OPINION | Freshmen should stay on campus over the weekend
During the week, Lee is a constant bustle of activity—the buzz of people filling the air, the buildings brimming with students and faculty and the days packed with classes and events.
Then the weekend comes around, and the campus is practically a ghost town.
Many students choose to go home over the weekend because they’re homesick or simply because they live close by, but they may be missing out on important aspects of their college experience. Especially for underclassmen, staying on campus on the weekend has many benefits.
At Lee, 48% of the student population live in college-owned, operated or affiliated housing. With almost half the students living on or near campus, there are plenty of opportunities to connect with others.
The weekend is unique. The days stretch ahead with no classes or student working, full of possibility. With no concrete schedule, students are free to explore the campus and the surrounding town to get a feel for what Cleveland has to offer.
For freshmen, having a good community outside of classes is crucial. Making connections and having fun could be the difference between a dropout and a graduate.
According to Washington Post writer Jeffrey J. Selingo, nearly one-third of freshmen seriously consider leaving school during their first year. Selingo said this may be due to loneliness, something that could be combated by community involvement.
“[A] key reform is to force freshmen to engage early on and find their 'tribe' so that they don’t feel lonely—and that should start with where they live,” Selingo said.
By bonding with others in the dorm—whether by doing homework, hammocking in a park or checking out a local coffee shop—freshmen can establish relationships early in their college career.
When students choose to go home for the weekend, especially in the beginning of the semester, it makes it harder to acclimate to campus life. Torn between two worlds, someone who is inclined to homesickness may find it hard to return to school.
When students decide to embrace Lee during and after school hours, they get to experience what is offered beyond the classroom.
It’s difficult to make deep friendships within the confines of class. An hour every few days hardly counts as quality bonding time. Part of the Lee experience is getting involved outside of the classroom. College is about engaging—in dorm life, in school pride, in friendships.
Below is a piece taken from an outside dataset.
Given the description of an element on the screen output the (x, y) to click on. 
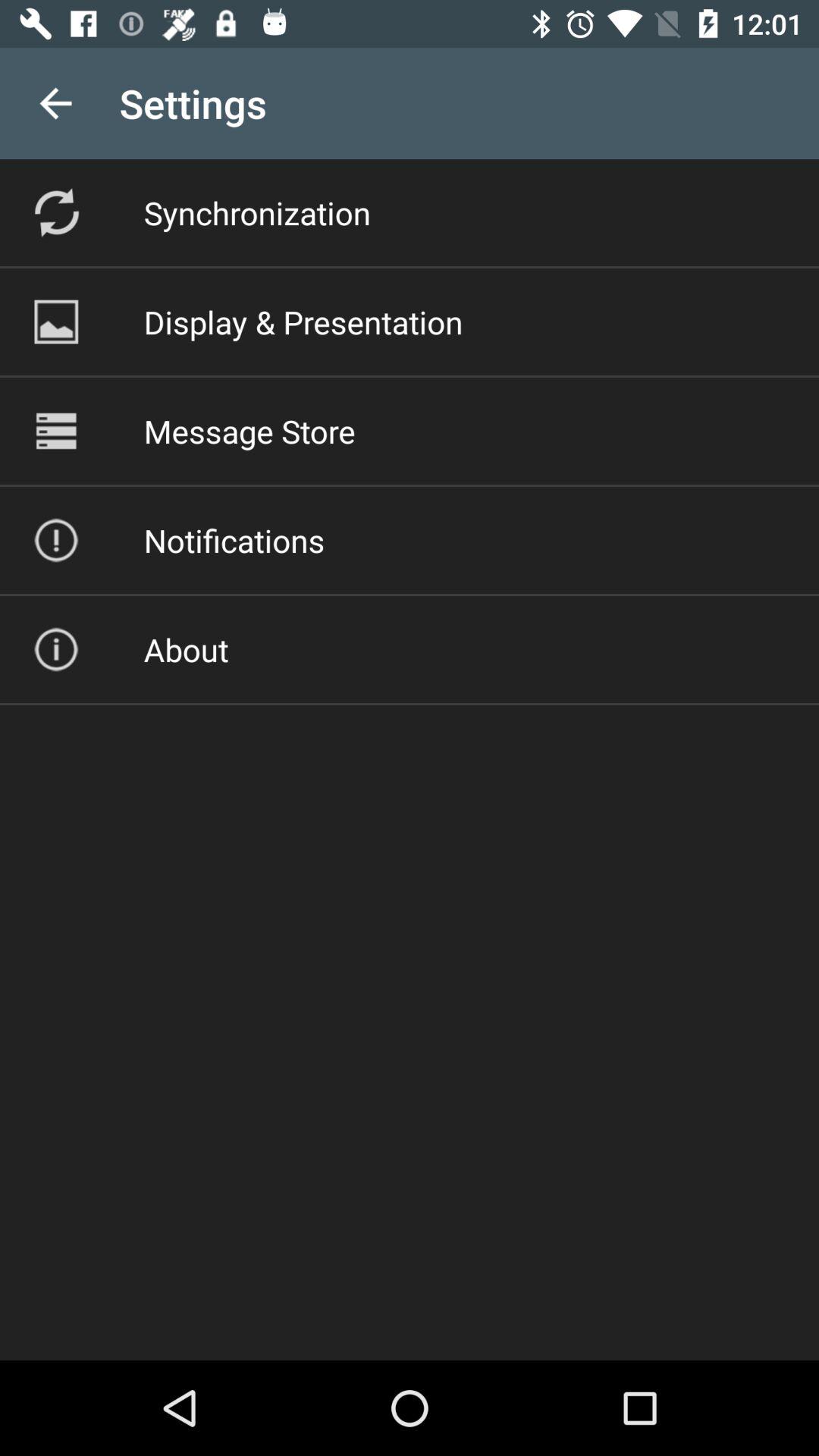
turn off display & presentation (302, 321)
Lee offers various free and enjoyable ways to connect over the weekend. Sporting events, such as soccer or basketball, are a great way to show school spirit and wear those Lee shirts you’ve been accruing since day one. Theatre event tickets are free to students, as are many concerts.
If you’re going to commit to Lee, commit fully. Commit to homesickness, knowing that you can be away from home while being supported from home. Commit to putting yourself out there. Commit to exploring. Commit to boredom.
Having a weekend with little to no plans may lead to the greatest spontaneous adventures you’ll have.